(RECORD SET)

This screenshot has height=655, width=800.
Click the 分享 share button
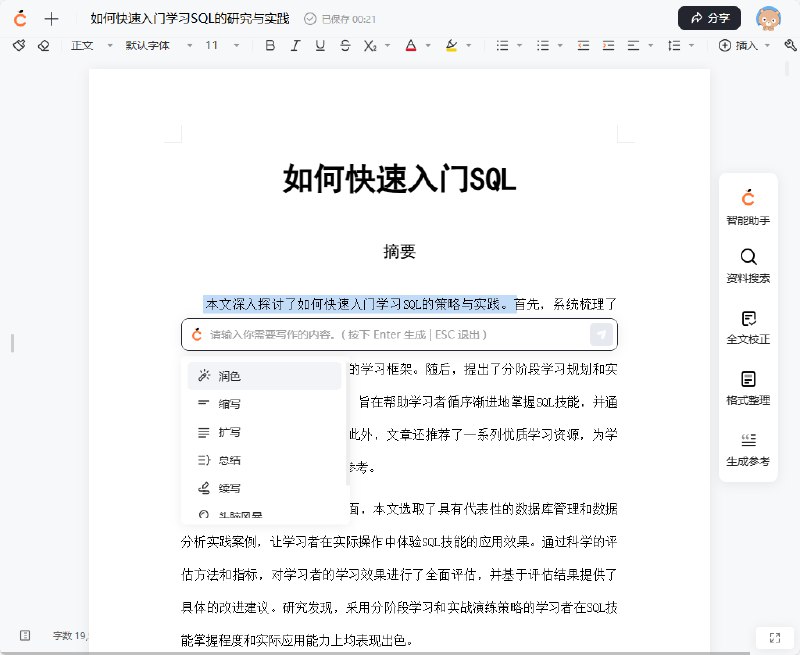709,18
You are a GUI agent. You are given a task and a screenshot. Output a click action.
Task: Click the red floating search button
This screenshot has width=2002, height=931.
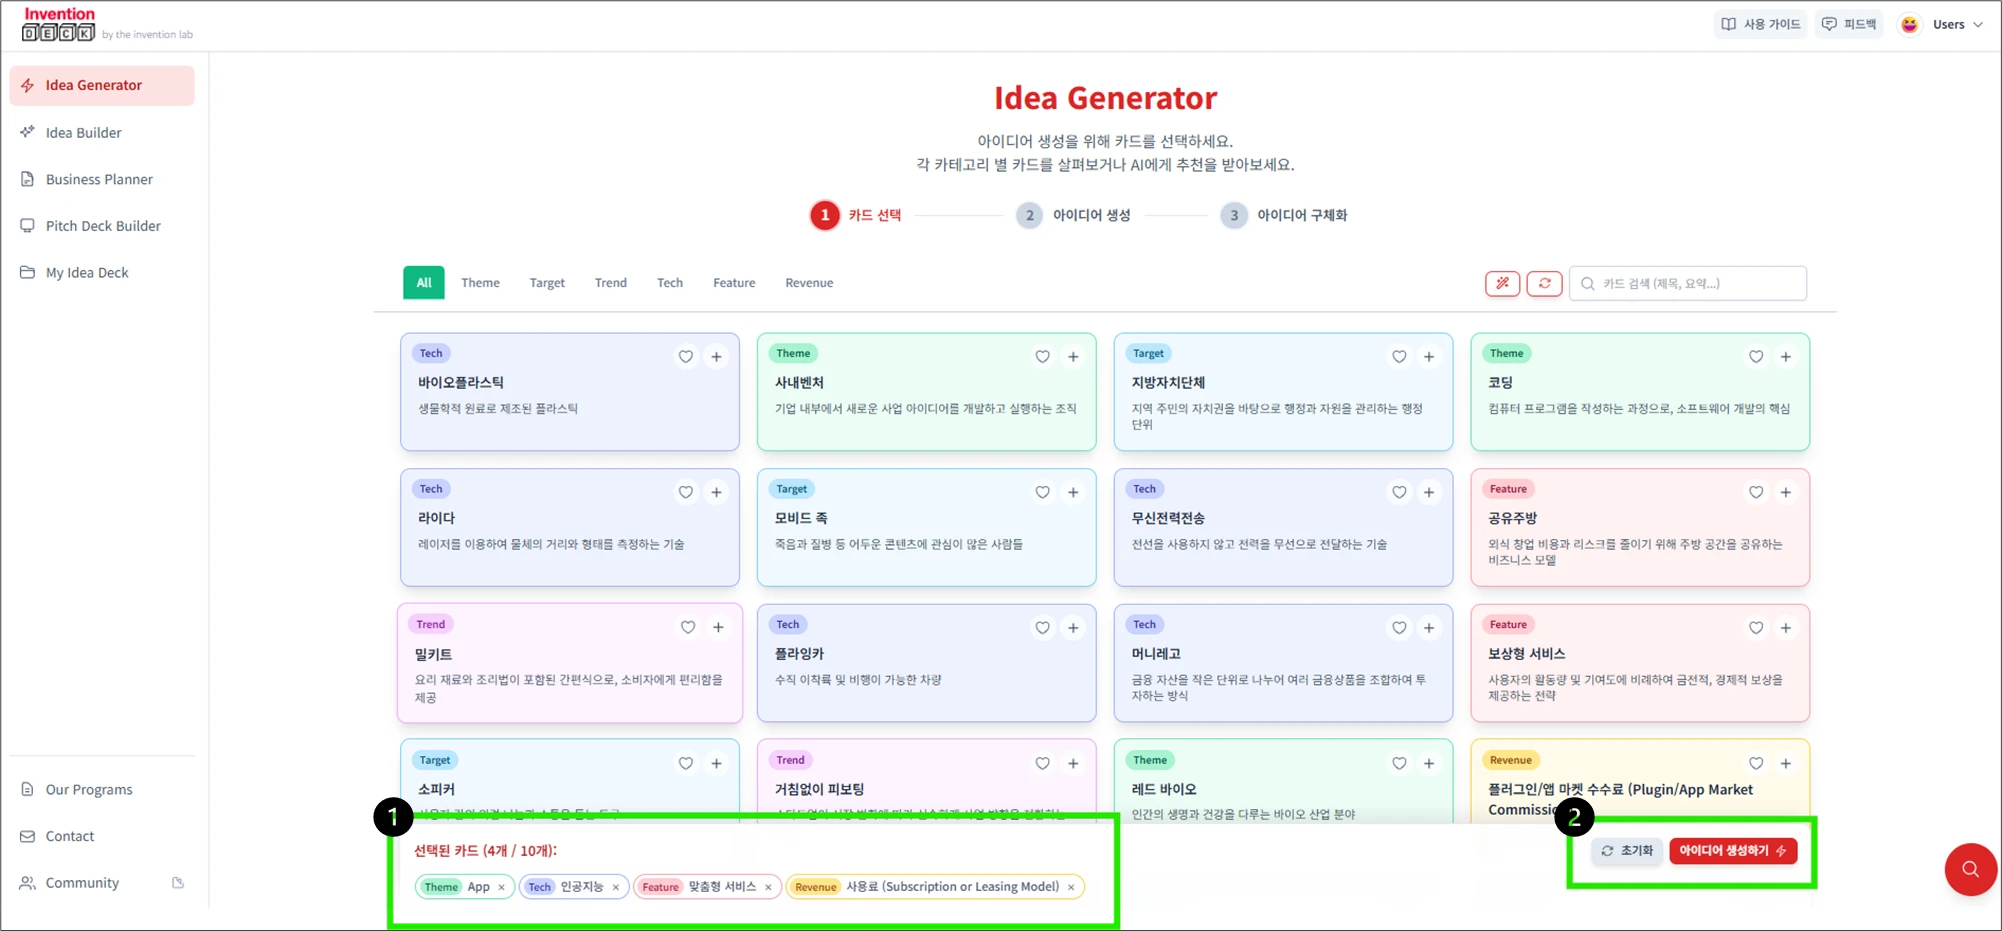click(x=1969, y=869)
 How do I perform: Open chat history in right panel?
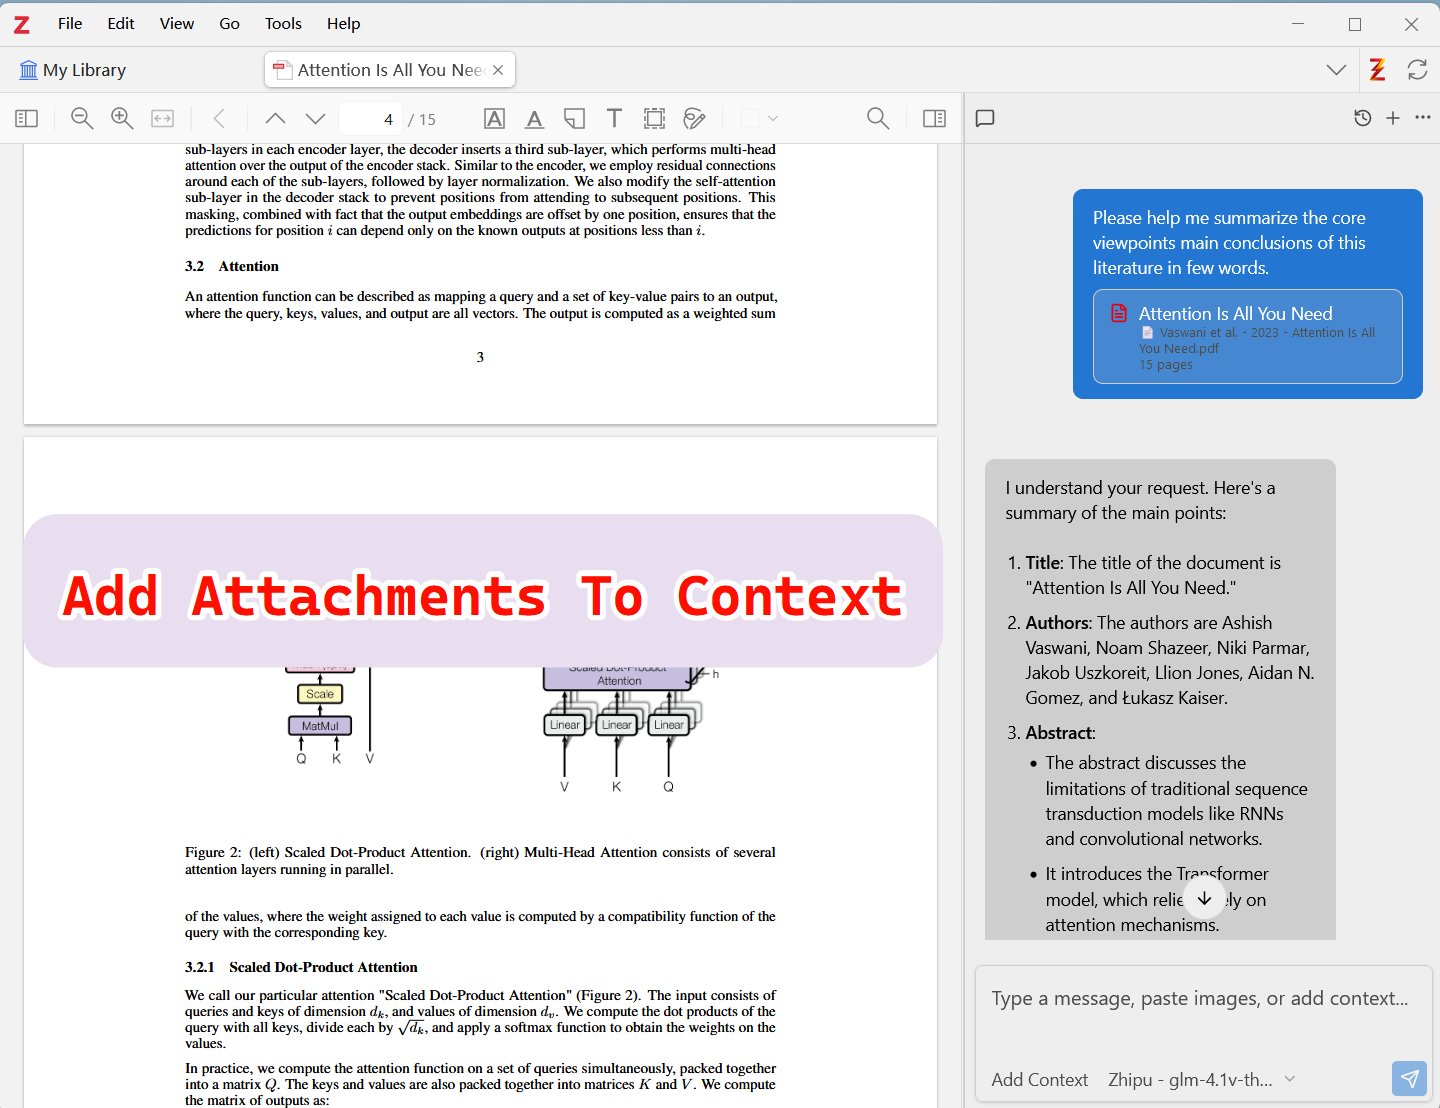coord(1362,118)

(End RECORD SET)

*TASK ITEM*.
Leave the images behind and write out every entry exactly.

*RESULT*.
This screenshot has height=655, width=800.
Click the 分享 share button
709,18
You are a GUI agent. You are given a task and a screenshot. Output a click action.
Task: Click the red floating search button
This screenshot has width=2002, height=931.
click(x=1969, y=869)
 How do I perform: Open chat history in right panel?
coord(1362,118)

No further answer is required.